Très loin, ou non, pas forcément loin, mais plutôt : très ailleurs, pourtant, de ce que les nomenclatures étiquettent en tant que poésie sonore, Christoffel enregistre, capte, et redonne, recomposé – plus que de bruiter. Les mots, eux, bruissent, lui les dispose, les mots, et puis leur bruit, selon des recombinaisons de dispositifs syntaxiques existant : Pensons à son livre « Littéralicismes », ensemble de compositions poétiques et proses réflexives avec les heures de syntaxe produites par les traducteurs automatiques. Pensons à ces bribes de dialogue captés, comme saisis au vol, dans « Argus du capitalisme ». Pensons aux poèmes lus avec ambiances (ambiances plutôt neutres, simples expressions d’un dehors : cours d’école, rue en mouvement), en parallèle du texte, dans le même « Argus du cannibalisme », et à ce court-circuit étrange que provoque cette addition du même ainsi différencié : je lis le texte (matière issues de langues froides, démises en bris de syntaxe) + j’entends ce texte (voix posée douce distante, calme en ces éclats du dehors) = je constate une nette disjonction, en même temps que la reproduction du même. Le même (texte) est même, et ne l’est pas. Dans le même temps. Me semble-t-il. Et cet écart est une part de ce que désigne le travail de Christoffel. La poésie n’est pas une solution, dirait Frank Smith – la musique n’est alors pas plus une solution à cette absence de solution. Cette poésie-là, par l’écart, désigne ses manques, creuse le problème, elle ne résout rien par le son, n’évacue ni ne décore (par bruit étouffant, swing distrayant, ambiance édulcorante) ; elle prend le parti perplexe, elle instaure un doux dissensus entre formes, ainsi qu’au sein même de ces formes. L’humour comme une garantie d’éveil, de hisser du contraste, de bosseler même quand c’est plat. « La langue de la wahwah anti-électrique sera creuse et c’est même incroyable à quel point. Et pour en arriver à ce point, il faut que, # derrière, ce n’est pas le même creux, un autre degré de platitude c’est le relief entre des faibles densités qui suffit à faire un peu d’électricité (ça frétille les bulles, ça ne fait pas qu’éclater) » Pensons à ces onze définitions de la poésie, qu’il offre par ailleurs :

« Définition juilletiste de la poésie : Amour de la carte-postale rondement menée, avec résidus de bienfaisance en faible proportion. Définition athlétique de la poésie : Manie de la reformulation glorieuse. Définition troisième cycle de la poésie : Manière très experte de retourner du tralala contre du vroum-vroum, avec mécanisme de reconnaissances privatives. « 

Mais encore :

« Définition verveine. Définition disco. Définition auto-tamponneuse. Définition balnéaire. Définition post-trendy. Définition idéaliste positive. Définition macramé. Définition brocante. »

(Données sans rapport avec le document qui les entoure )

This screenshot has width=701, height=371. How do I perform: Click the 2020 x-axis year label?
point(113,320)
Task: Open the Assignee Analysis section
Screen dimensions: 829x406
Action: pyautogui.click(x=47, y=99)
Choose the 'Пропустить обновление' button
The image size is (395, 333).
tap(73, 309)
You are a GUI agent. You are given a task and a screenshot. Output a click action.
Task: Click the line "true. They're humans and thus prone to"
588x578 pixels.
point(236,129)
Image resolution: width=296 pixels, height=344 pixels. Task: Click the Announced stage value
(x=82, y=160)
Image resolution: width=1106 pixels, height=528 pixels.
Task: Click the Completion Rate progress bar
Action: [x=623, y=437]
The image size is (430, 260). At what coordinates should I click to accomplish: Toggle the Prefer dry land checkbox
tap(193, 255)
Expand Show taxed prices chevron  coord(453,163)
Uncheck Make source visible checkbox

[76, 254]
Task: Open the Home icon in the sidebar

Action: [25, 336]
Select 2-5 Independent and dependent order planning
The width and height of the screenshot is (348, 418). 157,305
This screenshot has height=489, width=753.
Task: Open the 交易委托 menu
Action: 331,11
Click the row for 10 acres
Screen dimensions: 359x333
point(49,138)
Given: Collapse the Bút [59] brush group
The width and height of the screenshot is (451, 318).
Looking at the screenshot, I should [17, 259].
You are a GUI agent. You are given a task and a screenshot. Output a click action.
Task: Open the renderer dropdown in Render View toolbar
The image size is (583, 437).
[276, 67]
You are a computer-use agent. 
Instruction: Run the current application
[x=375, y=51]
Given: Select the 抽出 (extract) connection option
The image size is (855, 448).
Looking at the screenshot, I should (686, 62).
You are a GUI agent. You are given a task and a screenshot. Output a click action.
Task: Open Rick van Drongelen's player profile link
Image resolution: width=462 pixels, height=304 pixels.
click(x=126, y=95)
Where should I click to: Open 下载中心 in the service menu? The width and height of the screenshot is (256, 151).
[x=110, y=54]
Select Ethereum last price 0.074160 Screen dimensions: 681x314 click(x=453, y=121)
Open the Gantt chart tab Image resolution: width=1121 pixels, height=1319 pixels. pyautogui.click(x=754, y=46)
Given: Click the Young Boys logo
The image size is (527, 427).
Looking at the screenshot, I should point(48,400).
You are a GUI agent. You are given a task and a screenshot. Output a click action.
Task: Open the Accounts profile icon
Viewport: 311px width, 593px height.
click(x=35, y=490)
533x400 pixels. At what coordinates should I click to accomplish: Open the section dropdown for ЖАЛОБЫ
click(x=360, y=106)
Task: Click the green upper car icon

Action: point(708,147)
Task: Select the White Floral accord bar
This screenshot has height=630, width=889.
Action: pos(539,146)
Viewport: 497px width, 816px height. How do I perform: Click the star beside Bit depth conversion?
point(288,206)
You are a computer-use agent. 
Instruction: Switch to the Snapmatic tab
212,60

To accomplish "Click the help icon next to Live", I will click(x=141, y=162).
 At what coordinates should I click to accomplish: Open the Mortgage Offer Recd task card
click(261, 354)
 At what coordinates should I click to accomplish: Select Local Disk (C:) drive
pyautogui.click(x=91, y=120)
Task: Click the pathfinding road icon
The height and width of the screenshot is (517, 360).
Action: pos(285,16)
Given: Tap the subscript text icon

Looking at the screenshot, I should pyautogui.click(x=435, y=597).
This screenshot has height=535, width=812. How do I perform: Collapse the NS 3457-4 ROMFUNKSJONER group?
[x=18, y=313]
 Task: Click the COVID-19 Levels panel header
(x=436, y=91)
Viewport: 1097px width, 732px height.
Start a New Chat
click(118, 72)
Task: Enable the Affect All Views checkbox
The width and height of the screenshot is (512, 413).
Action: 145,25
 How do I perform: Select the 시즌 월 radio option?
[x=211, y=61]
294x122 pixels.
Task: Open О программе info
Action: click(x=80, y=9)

Et la suivante, qu’il donne, en conclusion d’une intervention vidéo, face caméra, sur remue.net (voir la vidéo au dessous):

« la poésie n’est vraiment plus ce qu’elle était, mais on n’a jamais eu d’outils aussi fiables pour attester qu’elle n’a jamais été ce qu’elle faisait semblant d’être».

Musique, donc. (enfin, poésie). Enfin. (Notre affirmée incertitude).